Digital Model-Based Optimization of Mobile Manipulators for Human-Robot Collaborative Tasks
ABSTRACT. We present an optimization framework for mobile manipulators in human-robot collaborative tasks integrating layout planning, base pose selection, task sequencing, and human-aware adaptation. A Particle Swarm Optimization scheme balances efficiency and safety by considering cycle time, manipulability, and operator proximity. Demonstrated in a box-packing scenario, the framework reduces cycle time and adapts to human presence.
Grasping moving objects through human-like motions
ABSTRACT. Dynamic grasping of objects in motion is a key challenge in robotics manipulation for enabling efficient robotic manipulation in both daily-living and industrial-like scenarios. However, to go toward a better human-robot interaction, the behaviour of the manipulator also has to be taken into account, ensuring, for example, the human-likeness in the motion produced for an increased perceived safety.
To this aim, in this work, we present a method which exploits a human-like motion planning algorithm to grasp moving objects. We tested the framework by grasping objects from a conveyor belt, showing promising results both in terms of success rate and human-likeness.
Sequential Control of Attention and Opinion Dynamics in Human–Robot Systems
ABSTRACT. We introduce a control strategy for jointly shaping human attention and opinion in interaction with a robot. Attention is captured by a modulation variable governed by spatial factors, such as distance and relative heading, while opinion evolves through nonlinear social dynamics. The proposed sequential strategy unfolds in three phases. First, the robot uses geometry to adjust human attention, thereby increasing her/his receptivity. Next, it steers the coupled opinions into the basin of attraction of the desired equilibrium by temporarily modifying its own dynamics. Finally, once aligned, the system naturally converges under unforced dynamics. This framework bridges the gap between motion planning and opinion dynamics, showing how spatial behaviour can be exploited to regulate both attention and consensus in human–robot interaction.

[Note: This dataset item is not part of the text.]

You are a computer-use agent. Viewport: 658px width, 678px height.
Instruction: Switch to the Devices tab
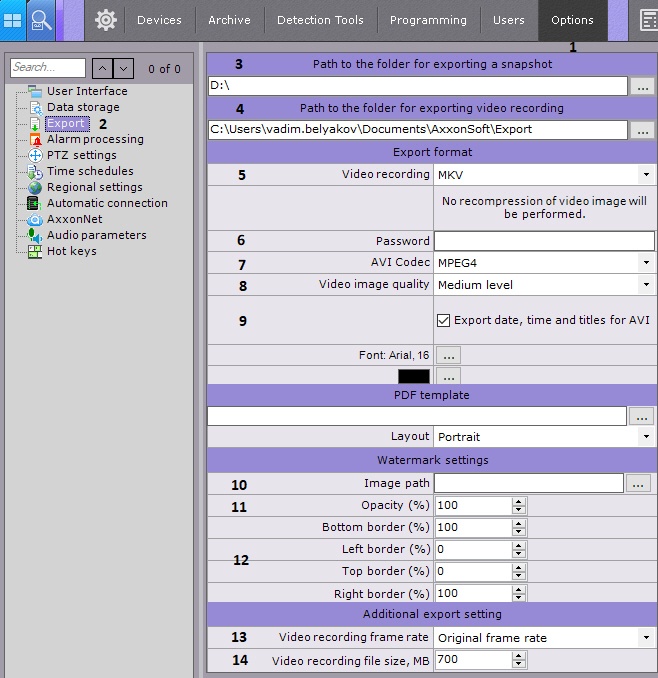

Planning with Natural Language for Task-Oriented Robots
ABSTRACT. This work outlines a framework that combines knowledge representation systems with planning capabilities for robotics applications. It is based on four main pillars:
- Automated knowledge extraction from natural language descriptions using large language models.
- Generation of temporal plans for multi-robot systems using inference rules.
- Automatic translation of plans into executable formalisms.
- Runtime monitoring of the plan execution, learning from exceptions, and updating the knowledge-base dynamically.
Trajectory-Safe Orienteering for Human-Robot Shared Environments
ABSTRACT. Orienteering problem (OP) has wide real-world applications and also great potential in human-robot collaboration. However, existing approaches struggle to simultaneously ensure safe and feasible trajectories while achieving high-quality task execution in shared workspaces. To this end, this work studies the OP with time windows and variable profits (OPTWVP). A two-stage DEcoupled discrete-Continuous Optimization with Service-time-guided Trajectory (DeCoST) approach is proposed to effectively solve OPTWVP in shared spaces. Meanwhile, the safety-aware time windows of nodes and the discretized workspace are introduced to ensure collision-free trajectories between the end effector and the human. Preliminary results validate the effectiveness of DeCoST in generating collision-free trajectory plans while preserving the quality of orienteering tasks.